* EXCERPT PROVIDED:
====

You don’t have to be a rocket scientist to recognize that we are living in an environment today where the hearts of the vast majority of fathers are not turned to their children. Why would I make a statement like that?
Value. When a father’s heart is turned to his children, he values his children. They become a priority with him. He puts his children’s needs before his own. A little over a week ago during our “Food Pantry” and “Clothes Closet” ministries, I was talking about this particular characteristic of a father whose heart is turned to his children and a woman spoke up and told this story. She said, “I work at a convenience store. A few days ago a man came in with his little boy. The boy was asking his daddy for a candy bar, and the dad said to him, “I can’t afford a candy bar,” as he paid for his cigarettes! Did this man—along with hundreds of thousands just like him—a “value” his son? Do you know what God says about things like that? He says, “Value others above yourselves, not looking to your own interests but each of you to the interests of the others” (Philippians 2:3b-4, NIV). If valuing others by putting their needs before our own needs is God’s general rule, it should certainly be the rule that governs the attitude and actions of fathers toward their children!
Time. When a father’s heart is turned to his children, he spends time with them attempting to instill in them a Godly way of life. Moses wrote to the men of ancient Israel, “These commandments that I give you today are to be on your hearts. Impress them on your children. Talk about them when you sit at home and when you walk along the road, when you lie down and when you get up” (Deuteronomy 6:7-7, NIV). How many dads are doing this today?
Work. When a father’s heart is turned to his children, he works diligently to provide for their needs. In other words, he holds down a job! He gets up and goes to work every day, and when he gets to work he works hard and gets along with his bosses so he doesn’t get fired so he can provide for the needs of his children. Paul wrote, “If anyone does not provide for his own, and especially for those of his household, he has denied the faith and is worse than an unbeliever” (I Timothy 5:8, NKJV). How many fathers in our day simply do not hold down a steady job?
III. The Curse
Malachi warned that if fathers don’t turn their hearts to their children, God would bring on a “curse.” He wrote, “He will turn the hearts of the fathers to the children, and the hearts of the children to their fathers, lest I come and strike the earth with a curse” (Malachi 4:6, NKJV). I don’t think you have to be a brain surgeon to see that in America today we are living under a “curse.”

====

* DATA TO EXAMINE:
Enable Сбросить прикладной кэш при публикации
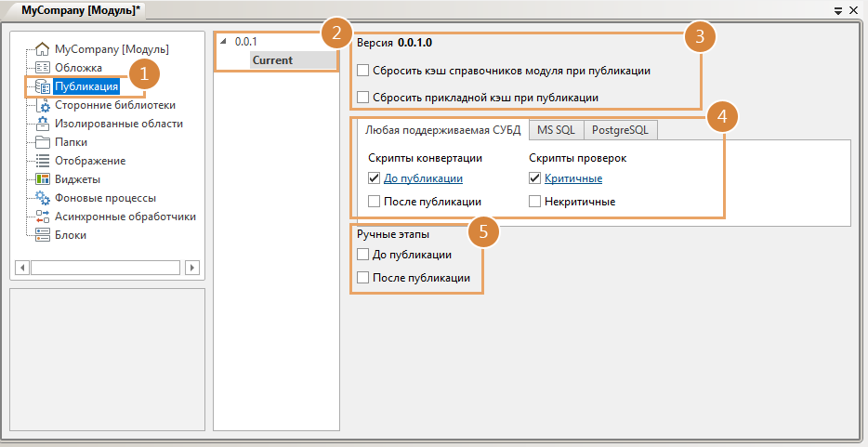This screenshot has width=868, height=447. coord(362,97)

====

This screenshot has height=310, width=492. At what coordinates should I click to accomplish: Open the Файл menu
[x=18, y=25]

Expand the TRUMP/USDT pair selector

====

* TASK GOAL: Please continue the passage about fathers turning their hearts to their children, picking up after its final sentence.

* OUTPUT OF THE EXERCISE:
What does this “curse” look like in our day? America has produced at least two generations of young people many of whom are lazy and disrespectful and immoral and angry and violent and addicted and rebellious. A significant number of teens and young adults are convicted of murder or other violent crimes every year; teen suicide is at an all-time high; and thousands of babies are either born to or aborted by unwed teen mothers every year.
The most recent symptom of the “curse” in America is the riots that have broken out in major urban centers across the country…beginning in Ferguson, Missouri. The agitators say these are “race riots.” But I say, “These are not ‘race riots.’ They are ‘daddy riots.’” They are the result of a couple of generations of young people who have grown up under a “curse” because their daddies have failed to turn their hearts to their children!
Statistics say that 42% of all children in major urban centers in America today are growing up with an “absentee father.” Those figures include 63% of black children, 35% of Hispanic children, and 28% of white children. Do you know what that means? It means that those fathers did not have hearts that were turned to their children so at some point along the way they abandoned them! So the people in those major population centers are living under a “curse”—that includes laziness and disrespect and immorality and abortion and anger and violence and murder and addiction and rebellion and rioting.
I want to conclude this sermon by offering you the solution to the problem. What can we do to get the “curse” lifted?
Men. First, men can step up and start acting like the fathers God wants you to be. Just do what Paul said you should do when he wrote, “Fathers, do not exasperate your children; instead, bring them up in the training and instruction of the Lord” (Ephesians 6:4, NIV).
Women. Next, women can pray for a generation of men to become Godly fathers! Just do what Paul said every Christian should do when he wrote, “Never stop praying” (I Thessalonians 5:17, NLT).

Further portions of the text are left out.